Did you know that the practice of New Year’s resolutions had its origin in religion? Ancient Babylonians and Romans made promises to their gods. This was also part of Judaism’s autumn festivals and the Christian observance of Lent.
Many of us are determined to take action to improve our physical condition. In my own case, I stayed fit by playing racquetball several times a week. I was also an avid skier. Then, a little over three years ago major back surgery forced me to give up those activities. As a result, I began to struggle to stay in shape.
Some of you reading this are also aware that in early December I once again had back surgery. I’m happy to report that the surgery seems to have been successful. Much of the discomfort in my legs seems to have gone away. Praise God! And as I look ahead to 2015, I’m determined to continue my efforts to improve this part of my life. Once again I can begin an exercise program—and I’m told I may even be able to play racquetball again.

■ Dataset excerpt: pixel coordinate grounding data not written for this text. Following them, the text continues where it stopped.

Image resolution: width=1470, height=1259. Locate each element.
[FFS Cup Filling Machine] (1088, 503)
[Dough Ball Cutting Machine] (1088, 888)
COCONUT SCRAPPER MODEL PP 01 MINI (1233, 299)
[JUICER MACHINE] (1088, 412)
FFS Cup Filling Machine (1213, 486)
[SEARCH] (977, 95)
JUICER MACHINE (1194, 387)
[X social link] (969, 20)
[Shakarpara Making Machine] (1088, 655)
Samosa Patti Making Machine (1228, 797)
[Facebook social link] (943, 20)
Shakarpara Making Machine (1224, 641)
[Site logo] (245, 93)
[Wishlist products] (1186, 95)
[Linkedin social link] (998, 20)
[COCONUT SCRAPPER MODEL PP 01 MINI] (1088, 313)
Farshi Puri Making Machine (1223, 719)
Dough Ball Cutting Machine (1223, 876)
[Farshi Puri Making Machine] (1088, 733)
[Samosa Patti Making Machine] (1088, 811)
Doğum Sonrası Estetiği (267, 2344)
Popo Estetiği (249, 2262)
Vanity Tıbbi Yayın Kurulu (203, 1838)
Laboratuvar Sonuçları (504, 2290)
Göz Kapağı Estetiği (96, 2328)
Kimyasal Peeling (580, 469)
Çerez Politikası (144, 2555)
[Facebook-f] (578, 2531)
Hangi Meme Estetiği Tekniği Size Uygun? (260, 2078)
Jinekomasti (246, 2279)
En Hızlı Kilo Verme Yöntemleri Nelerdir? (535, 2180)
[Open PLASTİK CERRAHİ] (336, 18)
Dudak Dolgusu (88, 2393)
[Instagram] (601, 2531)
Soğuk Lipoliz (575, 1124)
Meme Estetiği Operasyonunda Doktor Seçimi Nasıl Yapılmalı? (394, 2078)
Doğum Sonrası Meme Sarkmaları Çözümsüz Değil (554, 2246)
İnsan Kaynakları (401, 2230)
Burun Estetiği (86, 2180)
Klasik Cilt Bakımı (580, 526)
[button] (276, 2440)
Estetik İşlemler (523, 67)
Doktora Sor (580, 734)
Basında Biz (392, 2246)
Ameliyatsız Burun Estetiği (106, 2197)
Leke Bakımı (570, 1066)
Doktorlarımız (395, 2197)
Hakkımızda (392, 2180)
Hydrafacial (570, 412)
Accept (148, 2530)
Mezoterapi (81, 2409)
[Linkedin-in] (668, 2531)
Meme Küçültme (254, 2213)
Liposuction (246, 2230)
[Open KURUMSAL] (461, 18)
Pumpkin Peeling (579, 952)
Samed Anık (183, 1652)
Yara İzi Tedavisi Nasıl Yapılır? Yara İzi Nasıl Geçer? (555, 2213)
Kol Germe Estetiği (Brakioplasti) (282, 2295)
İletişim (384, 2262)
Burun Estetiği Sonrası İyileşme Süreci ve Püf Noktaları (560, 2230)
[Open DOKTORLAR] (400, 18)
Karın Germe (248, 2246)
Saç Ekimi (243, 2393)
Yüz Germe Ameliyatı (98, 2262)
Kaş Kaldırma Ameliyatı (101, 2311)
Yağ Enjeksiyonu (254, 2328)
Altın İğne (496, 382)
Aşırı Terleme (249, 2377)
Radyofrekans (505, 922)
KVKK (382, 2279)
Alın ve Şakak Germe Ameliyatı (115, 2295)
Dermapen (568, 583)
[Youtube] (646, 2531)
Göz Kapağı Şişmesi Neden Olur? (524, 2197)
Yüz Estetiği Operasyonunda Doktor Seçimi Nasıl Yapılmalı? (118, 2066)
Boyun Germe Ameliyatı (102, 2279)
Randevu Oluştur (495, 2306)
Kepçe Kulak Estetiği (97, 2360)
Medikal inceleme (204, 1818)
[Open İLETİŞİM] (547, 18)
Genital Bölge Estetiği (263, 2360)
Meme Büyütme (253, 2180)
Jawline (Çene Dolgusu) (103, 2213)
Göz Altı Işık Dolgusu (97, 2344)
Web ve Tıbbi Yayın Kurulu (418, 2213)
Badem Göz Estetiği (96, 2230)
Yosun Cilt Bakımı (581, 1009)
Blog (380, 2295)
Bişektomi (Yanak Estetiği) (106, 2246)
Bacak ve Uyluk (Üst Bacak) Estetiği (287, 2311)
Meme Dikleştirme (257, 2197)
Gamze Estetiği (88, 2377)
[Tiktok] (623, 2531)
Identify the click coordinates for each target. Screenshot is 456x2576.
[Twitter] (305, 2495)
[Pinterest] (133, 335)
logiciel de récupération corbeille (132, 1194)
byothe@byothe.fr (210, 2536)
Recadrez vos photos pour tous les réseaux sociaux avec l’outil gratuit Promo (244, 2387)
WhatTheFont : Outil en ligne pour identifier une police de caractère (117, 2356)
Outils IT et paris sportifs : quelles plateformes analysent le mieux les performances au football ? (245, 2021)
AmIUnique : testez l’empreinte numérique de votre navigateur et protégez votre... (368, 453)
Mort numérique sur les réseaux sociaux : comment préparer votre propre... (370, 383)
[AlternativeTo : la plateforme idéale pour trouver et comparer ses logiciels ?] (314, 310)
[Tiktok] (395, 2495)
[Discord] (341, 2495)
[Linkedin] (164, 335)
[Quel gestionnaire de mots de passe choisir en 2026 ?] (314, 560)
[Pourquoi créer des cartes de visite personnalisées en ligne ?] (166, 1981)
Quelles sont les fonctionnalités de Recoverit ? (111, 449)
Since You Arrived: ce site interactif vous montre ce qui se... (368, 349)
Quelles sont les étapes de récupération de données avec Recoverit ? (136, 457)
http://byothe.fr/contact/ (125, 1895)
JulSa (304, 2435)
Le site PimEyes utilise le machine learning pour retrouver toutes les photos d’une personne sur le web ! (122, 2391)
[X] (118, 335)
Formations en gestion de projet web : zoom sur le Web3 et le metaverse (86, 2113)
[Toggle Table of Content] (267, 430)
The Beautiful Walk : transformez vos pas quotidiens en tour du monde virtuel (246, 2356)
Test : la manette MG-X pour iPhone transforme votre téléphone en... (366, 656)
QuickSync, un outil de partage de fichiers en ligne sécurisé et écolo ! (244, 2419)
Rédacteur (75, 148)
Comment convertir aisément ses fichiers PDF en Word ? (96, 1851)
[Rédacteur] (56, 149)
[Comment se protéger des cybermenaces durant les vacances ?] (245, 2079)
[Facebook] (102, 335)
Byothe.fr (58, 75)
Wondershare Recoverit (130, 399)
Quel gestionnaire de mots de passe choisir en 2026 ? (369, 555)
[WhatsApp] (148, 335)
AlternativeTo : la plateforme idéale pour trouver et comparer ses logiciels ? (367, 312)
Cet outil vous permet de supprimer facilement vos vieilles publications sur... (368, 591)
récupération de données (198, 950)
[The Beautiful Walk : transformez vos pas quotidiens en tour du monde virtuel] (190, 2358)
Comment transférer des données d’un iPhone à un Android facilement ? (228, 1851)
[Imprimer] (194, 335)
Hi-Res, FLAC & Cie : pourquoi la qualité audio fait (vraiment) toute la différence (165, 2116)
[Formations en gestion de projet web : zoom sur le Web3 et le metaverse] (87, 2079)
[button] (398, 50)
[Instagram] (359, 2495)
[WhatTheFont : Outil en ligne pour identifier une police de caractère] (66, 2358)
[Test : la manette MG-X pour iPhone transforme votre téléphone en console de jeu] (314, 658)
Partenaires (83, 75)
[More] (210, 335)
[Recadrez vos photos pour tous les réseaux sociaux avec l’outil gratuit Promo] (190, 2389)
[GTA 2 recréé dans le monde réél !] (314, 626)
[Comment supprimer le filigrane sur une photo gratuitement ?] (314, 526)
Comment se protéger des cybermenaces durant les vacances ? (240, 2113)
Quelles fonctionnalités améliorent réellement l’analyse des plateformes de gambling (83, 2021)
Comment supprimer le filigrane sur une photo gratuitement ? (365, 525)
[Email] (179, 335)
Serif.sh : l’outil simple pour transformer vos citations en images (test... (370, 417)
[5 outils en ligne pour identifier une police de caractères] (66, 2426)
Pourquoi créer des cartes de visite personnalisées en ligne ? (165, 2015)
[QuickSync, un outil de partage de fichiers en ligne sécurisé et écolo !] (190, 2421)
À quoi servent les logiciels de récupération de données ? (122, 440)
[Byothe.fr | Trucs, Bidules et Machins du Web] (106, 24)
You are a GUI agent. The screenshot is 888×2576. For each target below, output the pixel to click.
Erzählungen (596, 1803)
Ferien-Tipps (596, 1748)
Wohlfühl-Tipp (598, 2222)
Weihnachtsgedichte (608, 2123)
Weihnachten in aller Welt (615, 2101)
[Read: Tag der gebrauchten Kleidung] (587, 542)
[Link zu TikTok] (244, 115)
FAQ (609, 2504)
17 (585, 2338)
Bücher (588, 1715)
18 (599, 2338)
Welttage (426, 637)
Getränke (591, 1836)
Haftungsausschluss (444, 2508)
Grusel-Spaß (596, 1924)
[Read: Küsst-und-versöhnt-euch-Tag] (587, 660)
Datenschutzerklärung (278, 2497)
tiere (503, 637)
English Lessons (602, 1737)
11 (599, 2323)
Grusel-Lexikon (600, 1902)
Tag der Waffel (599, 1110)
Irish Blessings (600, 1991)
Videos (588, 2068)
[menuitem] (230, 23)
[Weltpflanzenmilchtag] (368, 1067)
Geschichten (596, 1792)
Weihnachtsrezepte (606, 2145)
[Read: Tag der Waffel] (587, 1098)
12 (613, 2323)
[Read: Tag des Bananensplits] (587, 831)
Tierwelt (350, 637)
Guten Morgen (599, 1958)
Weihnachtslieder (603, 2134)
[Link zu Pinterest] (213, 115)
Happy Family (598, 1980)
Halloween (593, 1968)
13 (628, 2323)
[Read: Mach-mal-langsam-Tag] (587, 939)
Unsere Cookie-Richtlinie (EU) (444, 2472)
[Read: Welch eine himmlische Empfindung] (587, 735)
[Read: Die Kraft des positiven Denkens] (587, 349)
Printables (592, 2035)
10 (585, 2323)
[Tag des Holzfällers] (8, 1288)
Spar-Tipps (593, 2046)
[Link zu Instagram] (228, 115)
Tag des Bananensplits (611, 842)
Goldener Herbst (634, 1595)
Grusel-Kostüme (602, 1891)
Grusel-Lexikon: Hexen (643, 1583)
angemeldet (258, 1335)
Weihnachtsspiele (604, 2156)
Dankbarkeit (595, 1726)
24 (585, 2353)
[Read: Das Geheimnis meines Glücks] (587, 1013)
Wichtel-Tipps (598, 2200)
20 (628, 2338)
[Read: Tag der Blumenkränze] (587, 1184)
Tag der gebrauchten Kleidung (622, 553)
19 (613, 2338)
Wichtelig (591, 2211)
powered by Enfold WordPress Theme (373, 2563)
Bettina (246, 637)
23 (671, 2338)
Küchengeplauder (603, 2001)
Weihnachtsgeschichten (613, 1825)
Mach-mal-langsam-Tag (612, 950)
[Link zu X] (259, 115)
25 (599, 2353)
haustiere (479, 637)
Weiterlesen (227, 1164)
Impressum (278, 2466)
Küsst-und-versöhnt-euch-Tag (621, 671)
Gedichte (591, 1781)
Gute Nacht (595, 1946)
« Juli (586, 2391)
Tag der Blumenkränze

I’m thankful for John’s words to Gaius in his third little epistle.
He wrote, “Dear friends, I pray that you may . . . be in good health physically just as you are spiritually” (3 John 2).
Don’t misunderstand! John is not teaching a “health and wealth” gospel (see Principle #1 in 3 John in my Life Essentials Study Bible). God is concerned about our health, although we also know that physical afflictions are a part of the aging process. But, I thank God for modern medicine and the opportunity to maintain a proper exercise program.
Finding an accountability partner can also help. A 2007 study of 3,000 people found that 88% of those making resolutions failed. The study also found that those who shared their goals with others had a far greater chance of success.
For those of you blessed with good health, remember to thank God. Also, remember to pray for those with physical struggles and limitations.